Here is what Code of Civil Procedure section 583.130 says: “It is the policy of the state that a plaintiff shall proceed with reasonable diligence in the prosecution of an action but that all parties shall cooperate in bringing the action to trial or other disposition.” That is not complicated language. No jury instruction defining any of its terms would be necessary if we were submitting it to a panel of non-lawyers. The policy of the state is that the parties to a lawsuit “shall cooperate.” Period. Full stop.
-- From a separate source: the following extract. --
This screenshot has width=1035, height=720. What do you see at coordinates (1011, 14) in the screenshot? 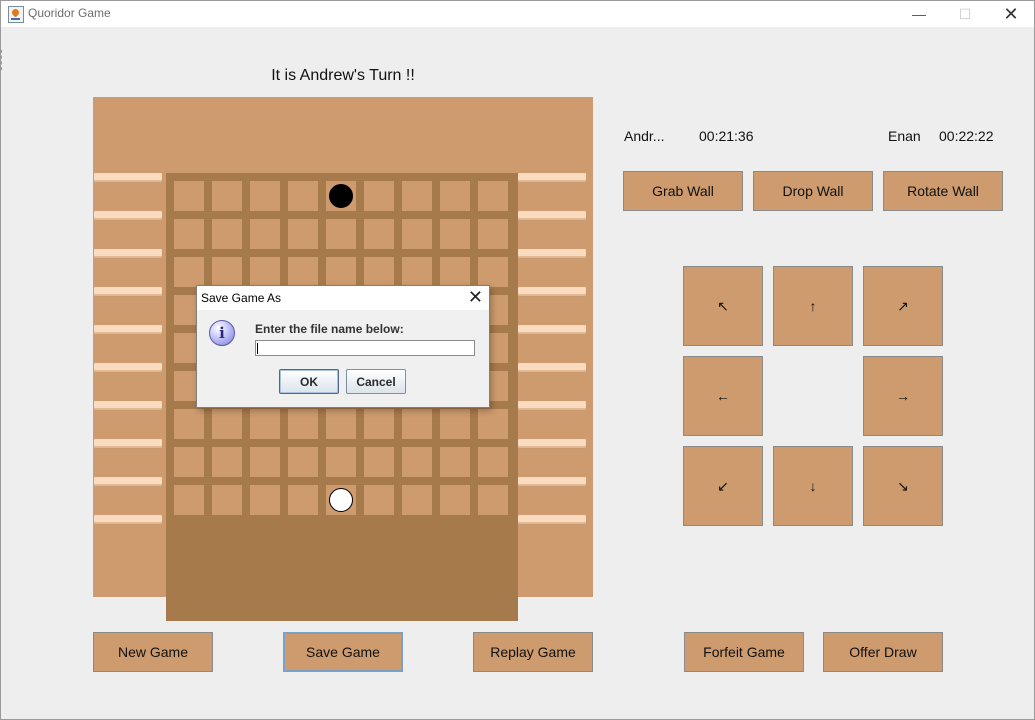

Yet the principle the section dictates has somehow become the Marie Celeste of California law –a ghost ship reported by a few hardy souls but doubted by most people familiar with the area in which it’s been reported. The section’s adjuration to civility and cooperation “is a custom, More honor'd in the breach than the observance.” In this case, we deal here with more evidence that our profession has come unmoored from its honorable commitment to the ideal expressed in section 583.130, and –in keeping with what has become an unfortunate tradition in California appellate law –we urge a return to the professionalism it represents.

Slip op., at 2 (footnote omitted, including the one citing to Hamlet). Read it when you have a chance and overlook the personal misfortune recounted therein for the broader message that our profession could use a lot more courtesies.